Former Massachusetts Gov. Mitt Romney notched two big wins Tuesday, upping his Republican presidential delegate count and taking modest-plus momentum into the week leading up to Super Tuesday on March 6.

With the Michigan and Arizona primaries in the history books as Romney's fifth and sixth victories, we're looking ahead to Super Tuesday, when presidential contests will be held in 10 states and 413 delegates will be up for grabs.

The star of the show? The hotly contested race in Ohio, where Rick Santorum and Mitt Romney are engaged in a battle royale for its trove of 63 delegates and Midwest bragging rights.

But candidates are also aggressively prospecting for votes and delegates from Idaho to Vermont; from the socially conservative South, where Newt Gingrich will attempt to revive his campaign with a win in Georgia (which he represented for two decades in the House); to caucus states like North Dakota, where Ron Paul has staked his presidential future.

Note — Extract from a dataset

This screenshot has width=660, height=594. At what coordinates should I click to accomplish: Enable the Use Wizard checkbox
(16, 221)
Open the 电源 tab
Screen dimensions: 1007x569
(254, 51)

But if race predictions hold, Super Tuesday is unlikely to prove determinative, and the four remaining Republican candidates are expected to continue their delegate-by-delegate slog to amass the 1,144 needed to secure the nomination.

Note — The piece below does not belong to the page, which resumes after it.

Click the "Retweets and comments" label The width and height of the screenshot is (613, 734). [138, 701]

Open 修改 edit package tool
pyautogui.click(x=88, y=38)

"It's been the calling card of this cycle — incremental gains," says Josh Putnam, a political scientist who, with his blog, FrontloadingHQ, has emerged as the election season's guru for all things related to the primaries and delegate counts.

"What I'm looking at is who can win outside their comfort zone next week," Putnam says.

Predicting outcomes and delegate allotment is difficult, he says, given Republican Party rules that in most states award delegates based on how candidates perform in individual congressional districts, as well as statewide, and not simply by a proportion of the overall vote.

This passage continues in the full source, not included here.